①について、大阪市はあくまで万博の来場見込み数を前提に、万博だけでなく府内観光地の周遊や空港との往復といった広域的な移動が必要であるという前提でタクシーの不足数を計算しているとのことでした。しかし、報道のとおり実際の来場者数は想定より大幅に少ないです。また、そもそも今回の万博は自家用車で会場まで行けないためにタクシー需要の増加が予想されたのであって、府内周遊等へのタクシー需要の増加との関係性は不明です。現役ドライバーの組合員からは、コロナ後は府内で深夜帯に開いている店はほとんどなく、24時間運行の需要はないなどといった現場をふまえた意見もありました。万博期間中に必要台数の見直しが行われるとのことで、見込みではなく実態・実数に応じて計算し、不必要にライドシェアを配置することはないよう求めました。

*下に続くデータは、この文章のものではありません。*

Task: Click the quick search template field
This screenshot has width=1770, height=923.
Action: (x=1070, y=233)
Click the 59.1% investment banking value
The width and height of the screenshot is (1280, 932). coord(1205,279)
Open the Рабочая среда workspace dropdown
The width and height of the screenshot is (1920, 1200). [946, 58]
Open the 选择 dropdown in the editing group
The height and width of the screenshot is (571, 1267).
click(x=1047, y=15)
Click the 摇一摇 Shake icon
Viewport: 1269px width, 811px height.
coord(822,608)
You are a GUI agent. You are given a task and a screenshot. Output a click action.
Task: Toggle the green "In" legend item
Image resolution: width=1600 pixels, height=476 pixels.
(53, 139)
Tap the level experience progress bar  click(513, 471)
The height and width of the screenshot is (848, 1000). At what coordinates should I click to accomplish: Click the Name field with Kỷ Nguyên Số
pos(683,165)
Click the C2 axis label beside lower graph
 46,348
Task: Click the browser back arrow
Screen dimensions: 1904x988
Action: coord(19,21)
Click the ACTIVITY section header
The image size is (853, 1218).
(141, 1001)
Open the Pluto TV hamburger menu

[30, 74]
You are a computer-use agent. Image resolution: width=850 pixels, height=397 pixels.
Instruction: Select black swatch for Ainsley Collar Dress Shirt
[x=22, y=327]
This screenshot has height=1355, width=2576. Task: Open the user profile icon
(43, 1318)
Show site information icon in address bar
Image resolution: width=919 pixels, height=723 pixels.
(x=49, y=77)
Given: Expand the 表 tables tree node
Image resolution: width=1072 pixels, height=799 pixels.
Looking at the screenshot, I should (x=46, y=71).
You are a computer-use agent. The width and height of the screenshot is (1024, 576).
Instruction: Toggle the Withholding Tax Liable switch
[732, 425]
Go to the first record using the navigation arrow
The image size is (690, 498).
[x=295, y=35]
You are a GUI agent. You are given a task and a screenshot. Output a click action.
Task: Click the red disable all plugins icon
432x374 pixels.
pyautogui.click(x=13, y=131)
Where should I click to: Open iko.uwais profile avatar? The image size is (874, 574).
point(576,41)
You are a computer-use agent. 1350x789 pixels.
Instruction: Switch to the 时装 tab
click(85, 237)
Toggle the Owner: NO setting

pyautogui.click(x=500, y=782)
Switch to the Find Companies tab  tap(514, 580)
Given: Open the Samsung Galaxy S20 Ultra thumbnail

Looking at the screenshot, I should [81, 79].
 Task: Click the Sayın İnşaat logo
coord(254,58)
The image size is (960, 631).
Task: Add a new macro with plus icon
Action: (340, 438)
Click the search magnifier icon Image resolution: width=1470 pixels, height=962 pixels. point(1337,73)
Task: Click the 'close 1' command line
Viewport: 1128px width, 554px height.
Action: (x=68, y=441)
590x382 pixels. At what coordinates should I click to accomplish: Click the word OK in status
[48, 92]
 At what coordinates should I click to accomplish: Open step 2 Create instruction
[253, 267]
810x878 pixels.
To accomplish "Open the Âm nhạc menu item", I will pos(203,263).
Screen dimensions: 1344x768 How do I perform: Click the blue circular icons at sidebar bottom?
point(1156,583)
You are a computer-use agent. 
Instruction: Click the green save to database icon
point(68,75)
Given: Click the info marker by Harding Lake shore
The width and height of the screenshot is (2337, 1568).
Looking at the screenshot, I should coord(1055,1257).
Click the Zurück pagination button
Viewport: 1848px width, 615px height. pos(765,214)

②について、大阪市より「日本版ライドシェアは国が安全対策を踏まえて構築した制度であり、大阪市には権限がなく、特段の制度は設けていない」、「安全運行に向けたノウハウの蓄積は各タクシー事業者において行っている」旨の回答がありました。国の制度であっても、大阪市は旗振り役なのですから、自らが求めたライドシェアが安全に運行されているのかについてしっかり把握すべきです。モニタリング会議や事業者や利用者などへのヒアリングなどできることをとおして安全面での検証をするよう求めました。なお、本題とは逸れますが、ライドシェア全面解禁の危険性や今回の規制緩和をその踏み台としてはならないといったこともしっかりと訴えてきました。
3 感想
大阪市からの回答は役所的ではありましたが、労働組合・団体として懸念していることを直接伝えることができ、またタクシードライバーの生の声を聴いてもらえたことはよい機会であったと思います。現実的には万博におけるライドシェア利用は低調のようですが、今回の規制緩和が全面解禁の踏み台とならないよう、引き続き反対の声を上げ続けたいと思います。